Kini saat aku duduk di bangku kuliah, aku merasa mendapatkan banyak hal. Ilmuwan hebat, teman-teman luar biasa dan lingkungan yang luar biasa menantang dan menerimaku. Aku tak pernah malu, meski aku satu-satunya mahasiswi yang berjalan seperti ini di UIN Maliki Malang, di PGMI. Aku satu-satunya aktivis yang berjalan seperti ini di Sport Center, aku satu-satunya guru yang berjalan seperti ini di sekolahku nanti. Masih sama, semua mata menatapku. Tapi aku tak peduli, jika aku masih merasa malu, tentu aku tak akan mendapatkan apa-apa dalam hidupku.

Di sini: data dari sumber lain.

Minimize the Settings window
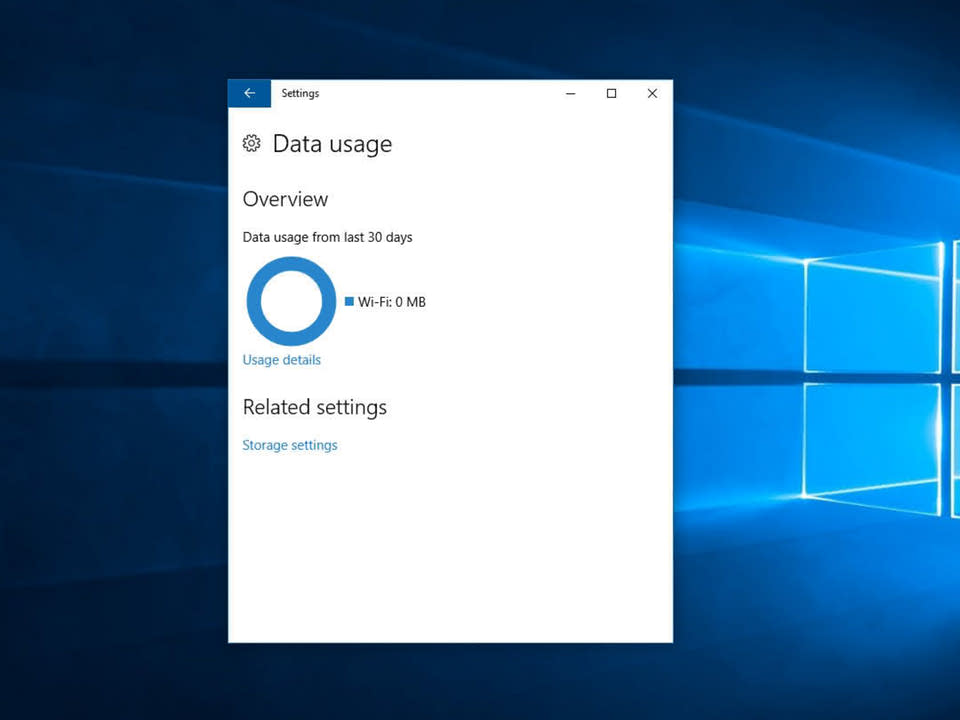[570, 93]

Kini, aku sudah menyelesaikan S1-ku, sebuah jenjang yang bagi orang lain biasa-biasa saja, tapi bagiku yang sudah berairmata sejak SD, menyelesaikan S1 merupakan prestasi hidup tersendiri. Meski aku bukan mahasiswa terbaik dengan IPK tertinggi, meski aku tak memiliki banyak prestasi seperti yang lain. Lagipula, Aku tak terlalu mementingkan IP, yang penting sudah usaha maksimal. Hasilnya wallahu’alam. Karena suatu hari nanti, kita mungkin akan lupa kertas-kertas itu beserta angka-angkanya yang dulu pernah kita usahakan dengan segala cara.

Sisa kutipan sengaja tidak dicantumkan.